Aquela sensação de cabeça leve, visão escurecida e desequilíbrio ao sair rapidamente da cama pode parecer apenas um mal-estar passageiro, mas quando se repete com frequência costuma indicar hipotensão ortostática, uma queda brusca da pressão arterial ao mudar de posição. Reconhecer esse sinal precocemente é importante para prevenir quedas, desmaios e complicações mais sérias, principalmente em idosos e pessoas com doenças crônicas.
Por que a pressão cai ao levantar da cama?
Quando a pessoa passa da posição deitada para em pé, cerca de 500 a 800 mililitros de sangue se acumulam nas pernas por ação da gravidade, reduzindo o retorno venoso ao coração. Em condições normais, o sistema nervoso autônomo aciona a contração dos vasos e acelera os batimentos cardíacos para manter a pressão estável.
Quando esse reflexo falha ou responde de forma lenta, a pressão arterial cai mais de 20 mmHg na sistólica ou 10 mmHg na diastólica nos três primeiros minutos após levantar, o que reduz temporariamente o fluxo sanguíneo cerebral e provoca a hipotensão postural, segundo os critérios adotados pela Sociedade Brasileira de Cardiologia.
Quais são os principais sintomas da hipotensão ortostática?
Os sintomas surgem em segundos após ficar em pé e costumam melhorar ao sentar ou deitar novamente. Reconhecer o conjunto de sinais ajuda a diferenciar a queda de pressão de outras causas de tontura, como labirintite, anemia ou hipoglicemia.

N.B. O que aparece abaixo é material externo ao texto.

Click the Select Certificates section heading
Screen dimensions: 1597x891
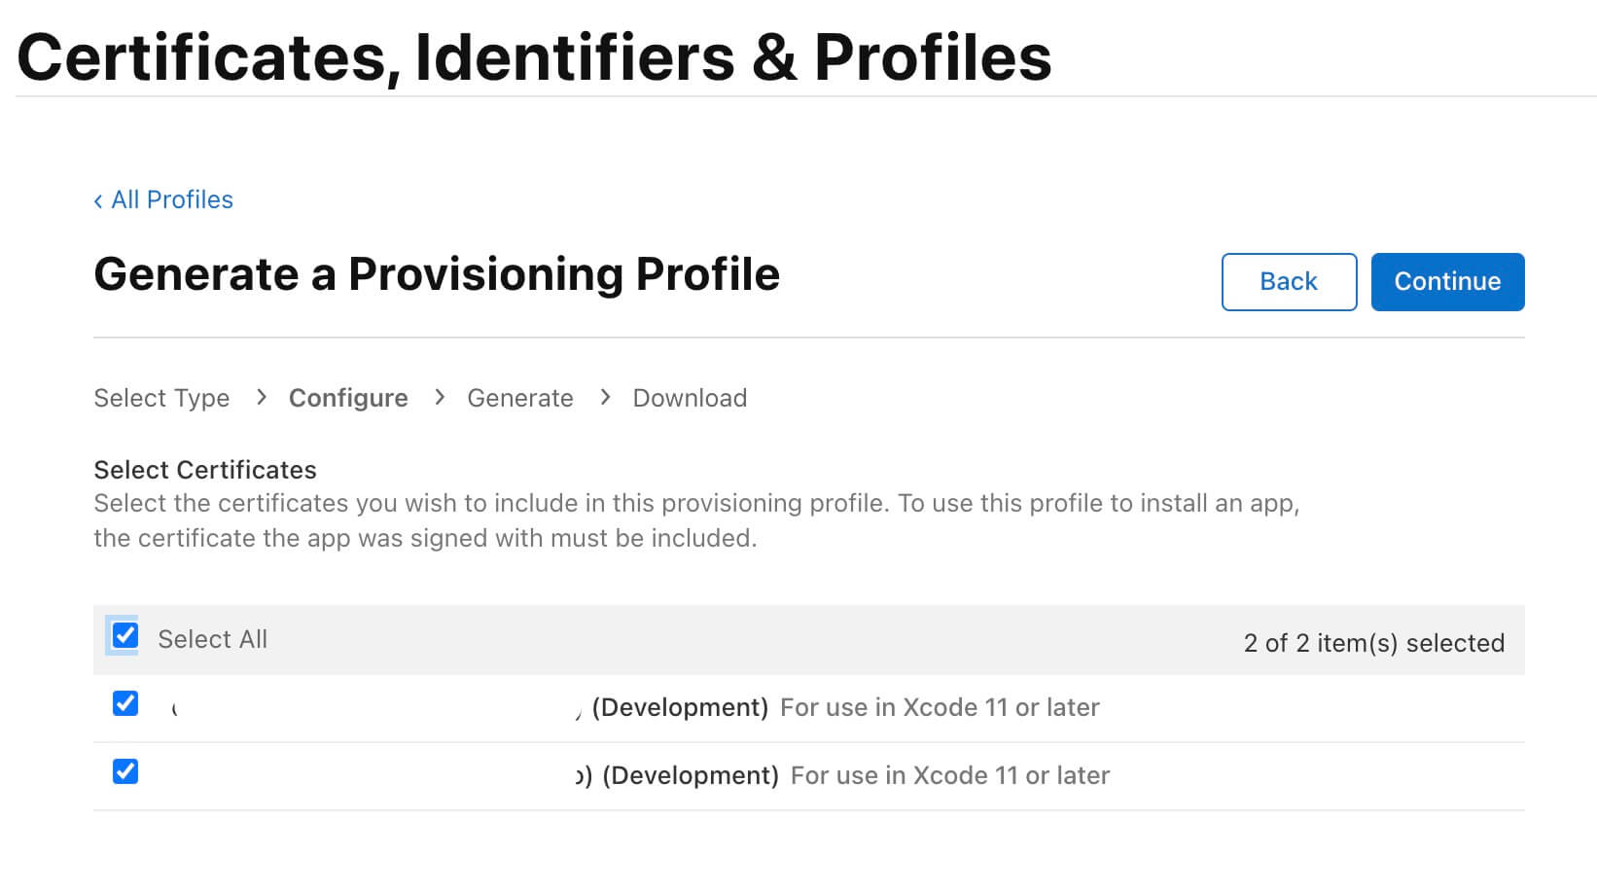click(x=205, y=470)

Entre as manifestações mais comuns estão:
- Tontura súbita ou sensação de cabeça leve ao levantar
- Visão embaçada ou escurecimento temporário do campo visual
- Fraqueza nas pernas e sensação de instabilidade
- Náusea, palidez e suor frio
- Confusão mental passageira e dificuldade de concentração
- Desmaio ou síncope nos episódios mais intensos

Quem tem maior risco de desenvolver a condição?
A hipotensão ortostática torna-se mais frequente com o avanço da idade e pode afetar até 30% das pessoas acima dos 70 anos. Diabéticos, hipertensos em uso de diuréticos, pacientes com doença de Parkinson e pessoas em repouso prolongado no leito estão entre os grupos mais vulneráveis.

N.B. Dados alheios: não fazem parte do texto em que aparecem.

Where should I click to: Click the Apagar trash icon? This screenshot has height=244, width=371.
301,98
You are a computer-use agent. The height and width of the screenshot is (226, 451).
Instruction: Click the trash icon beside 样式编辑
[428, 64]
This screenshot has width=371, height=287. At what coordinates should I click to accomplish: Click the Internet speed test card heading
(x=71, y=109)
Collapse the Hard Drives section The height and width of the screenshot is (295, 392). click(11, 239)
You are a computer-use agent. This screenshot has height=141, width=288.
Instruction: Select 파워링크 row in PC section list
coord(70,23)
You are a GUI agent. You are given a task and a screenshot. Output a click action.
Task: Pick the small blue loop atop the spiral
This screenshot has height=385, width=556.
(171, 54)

Os principais fatores de risco são:
- Idade avançada, especialmente acima dos 65 anos
- Diabetes mellitus e outras causas de neuropatia autonômica
- Uso de medicamentos anti-hipertensivos, diuréticos e antidepressivos
- Desidratação e ingestão insuficiente de líquidos ou sal
- Doenças neurológicas como Parkinson e atrofia de múltiplos sistemas
- Repouso prolongado após cirurgias ou internações
Como um estudo científico reforça a importância do diagnóstico?
A gravidade da hipotensão ortostática ultrapassa o desconforto imediato e está associada a maior risco cardiovascular, quedas e mortalidade em idosos. Uma revisão de referência internacional detalhou os mecanismos, o impacto clínico e as estratégias de manejo dessa condição, muitas vezes subdiagnosticada na prática clínica.
De acordo com o artigo de revisão Orthostatic Hypotension JACC State-of-the-Art Review publicado no Journal of the American College of Cardiology e indexado no PubMed, a hipotensão ortostática de origem neurogênica está frequentemente ligada a doenças neurodegenerativas como Parkinson, diabetes avançado e insuficiência autonômica, o que reforça a necessidade de investigação neurológica quando os episódios são recorrentes ou persistem apesar das medidas iniciais.

Como prevenir e tratar a queda de pressão ao levantar?
O tratamento envolve identificar a causa e adotar medidas simples que ajudam a estabilizar a pressão. Levantar devagar, sentar por alguns segundos na beira da cama antes de ficar em pé, manter boa hidratação e elevar a cabeceira durante o sono são orientações eficazes na maioria dos casos leves.
Quando as medidas comportamentais não são suficientes, o médico pode ajustar medicamentos em uso ou prescrever fármacos específicos, como fludrocortisona e midodrina. É fundamental que qualquer tratamento para pressão baixa seja individualizado, principalmente em pacientes que já fazem uso de anti-hipertensivos ou que apresentam hipotensão associada a outras doenças crônicas.
Este conteúdo tem caráter apenas informativo e não substitui a avaliação de um profissional de saúde. Em caso de tontura frequente ao levantar, desmaios ou sintomas persistentes, procure um cardiologista ou clínico geral para diagnóstico e tratamento adequados.